■ TEXT EXCERPT ■
---
Maintaining maximum color development throughout the production process for cellulose acetate butyrate/acrylic-based automotive refinish formulations with high-strength carbon black has always been an issue. Formulators have found that the order of addition can impact the final color of the applied coating. For this reason, it is imperative that the grind formulation provides the highest possible color strength, as it is likely to lose some color development in the course of processing.
This problem can be studied using the traditional scientific approach of isolating independent variables and examining their impact on the desired properties. However, when this is done, it quickly becomes apparent that something is being missed. One by one, the optimal amount of each formulation component is empirically determined through experimentation, but when these components are combined at the determined ratios, the results are far less desirable than predicted.
When evaluating Borchi® Gen 0451 pigment dispersant in CAB/TPA automotive refinish applications, this phenomenon was experienced. Laboratory trials to evaluate Borchers® dispersants produced inconclusive and even conflicting results. The problem lies in the fact that the separate components could have interactions with each other with respect to the desired properties. For example, when the formulator changes the level of dispersant in the grind formulation, the loading of the other components is also changed. If all the components have interactions with the responses, how can you conclude that changes in the desired properties are due only to the change in dispersant level – even if the ratio for the other components remains constant? If one plans traditional experiments, altering the ratios of each component individually and in combination with the other components, the number of trials adds up quickly, and this approach is simply not feasible.
There is a powerful statistical approach that is well suited for formulation optimization. It is a subset to the design of experiment (DOE) technique called mixture statistics. This statistical technique is designed to allow the experimenter to account for all component interactions, and calculate a formulation that is most likely to maximize the desired properties.(1)
Unfortunately, a common response to the mere mention of DOE is skepticism and resistance. It is true that a traditional factorial DOE is very limited in value when applied to formulation development. However, a DOE need not be the all-encompassing, labor-intensive exercise that many have encountered. In fact, the proper application of DOE methods should minimize the amount of time and resources needed to achieve the desired goals.(2-4)
---
■ OBJECTIVE A ■
Repeat the lines of the stored data from the line containing "650x447 pixels. At" through the end of the stored data, leaving out the pictures.
The stored data that comes next is unrelated to the text on automotive refinish formulations.

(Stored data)
---
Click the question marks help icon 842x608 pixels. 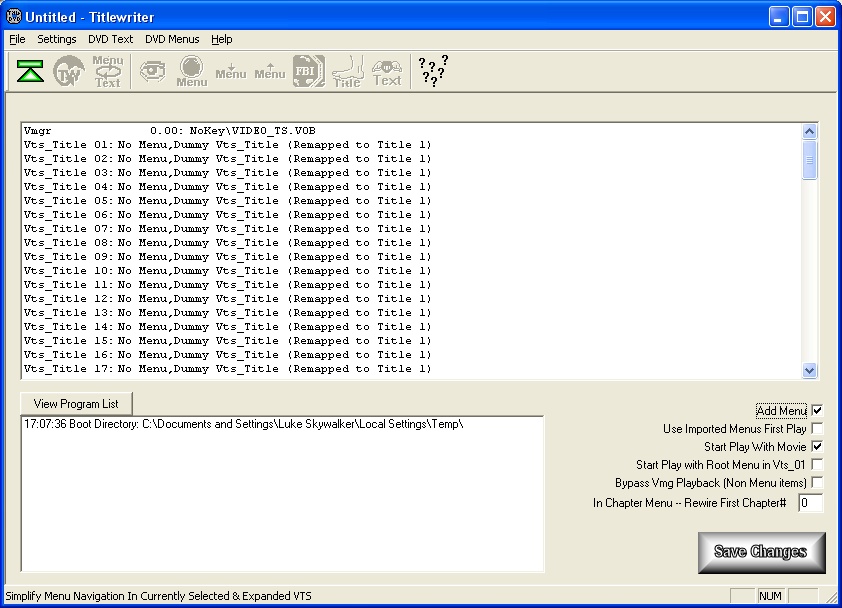(x=433, y=72)
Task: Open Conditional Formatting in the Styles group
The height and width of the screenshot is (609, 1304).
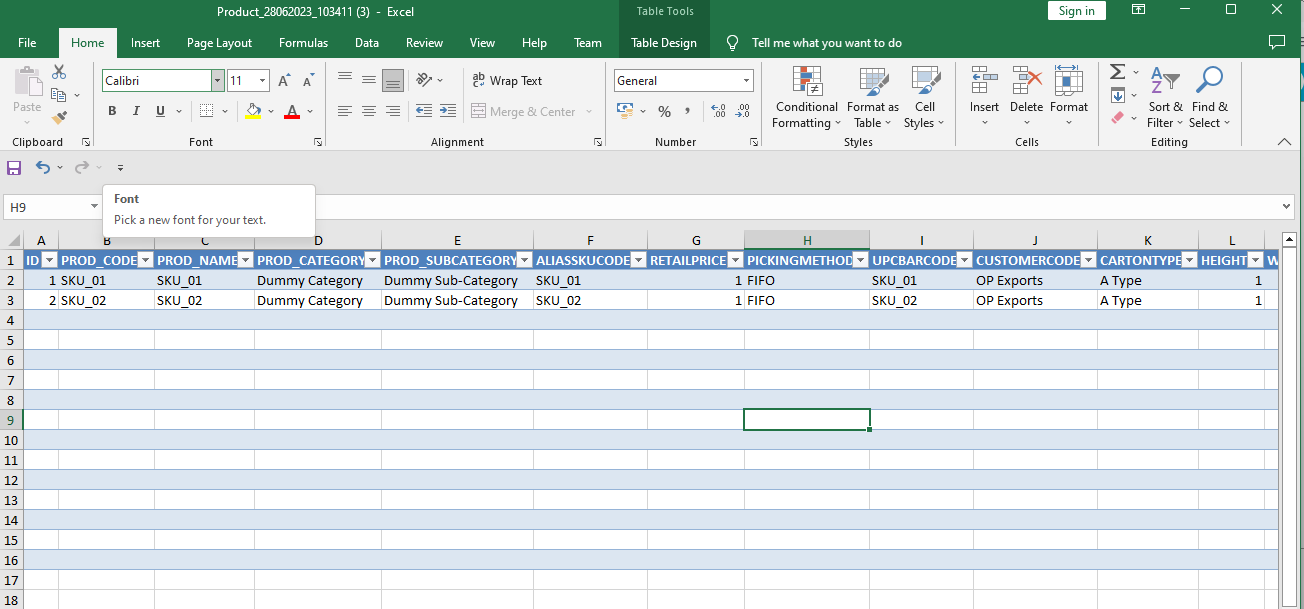Action: point(806,98)
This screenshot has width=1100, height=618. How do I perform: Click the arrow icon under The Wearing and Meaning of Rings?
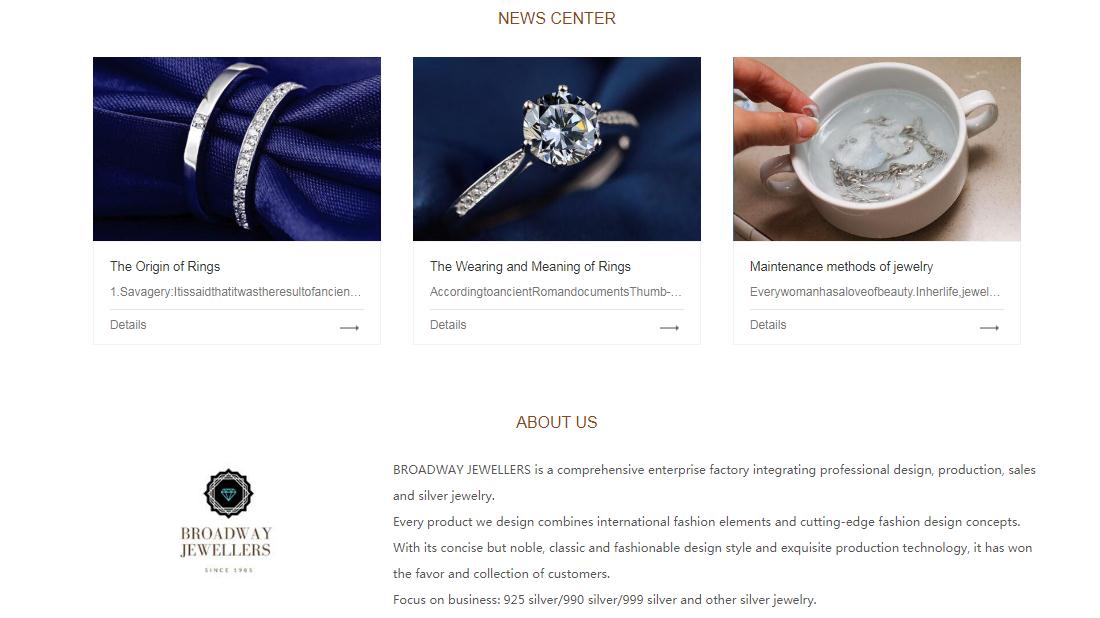(x=669, y=328)
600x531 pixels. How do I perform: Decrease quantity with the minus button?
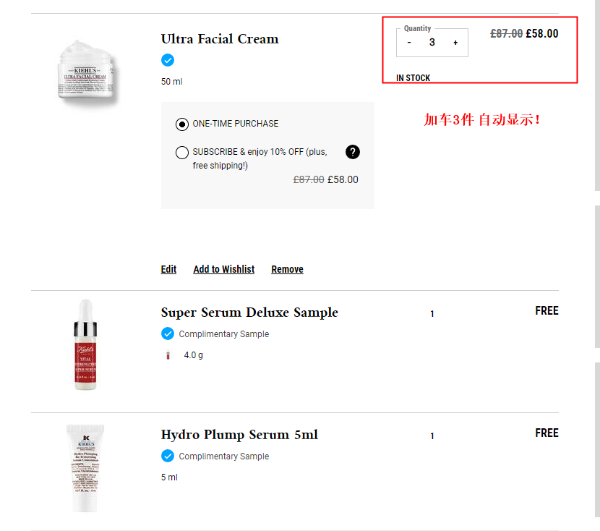coord(409,43)
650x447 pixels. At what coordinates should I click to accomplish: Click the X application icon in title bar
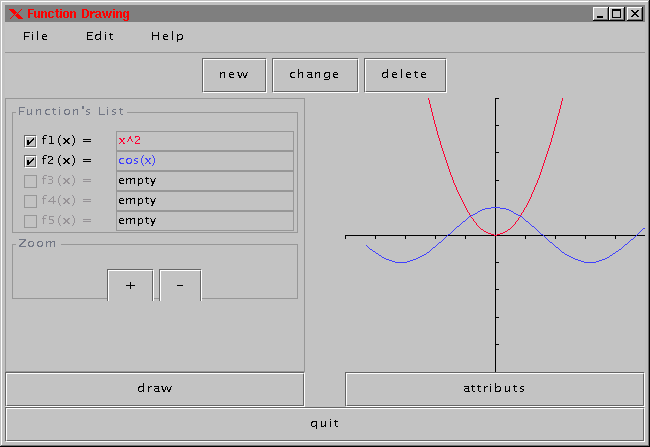[x=14, y=14]
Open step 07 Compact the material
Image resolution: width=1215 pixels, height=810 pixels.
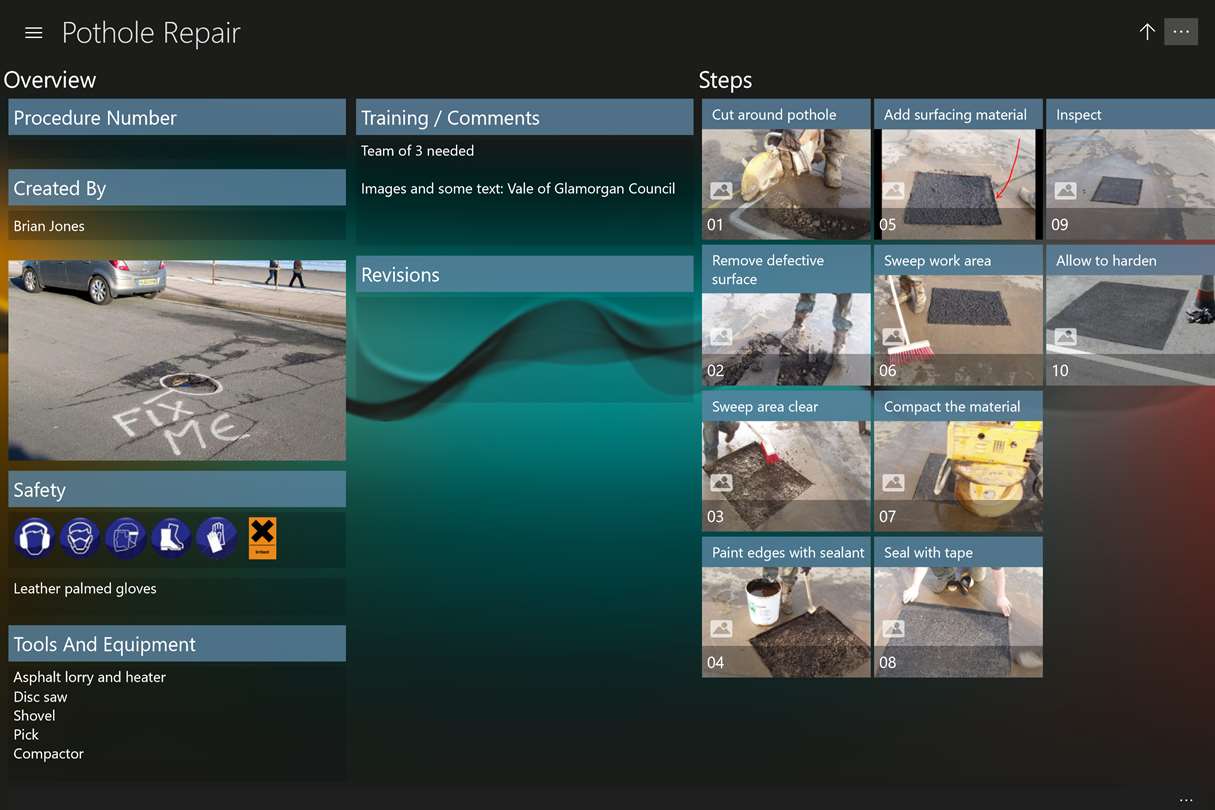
---
■ OBJECTIVE B ■
List every all-capital abbreviation that appears in the text on automotive refinish formulations.

■ EXPECTED ANSWER A ■
650x447 pixels. At what coordinates should I click to accomplish: Click the X application icon in title bar
[x=14, y=14]
Open step 07 Compact the material
Image resolution: width=1215 pixels, height=810 pixels.

■ EXPECTED ANSWER B ■
CAB, TPA, DOE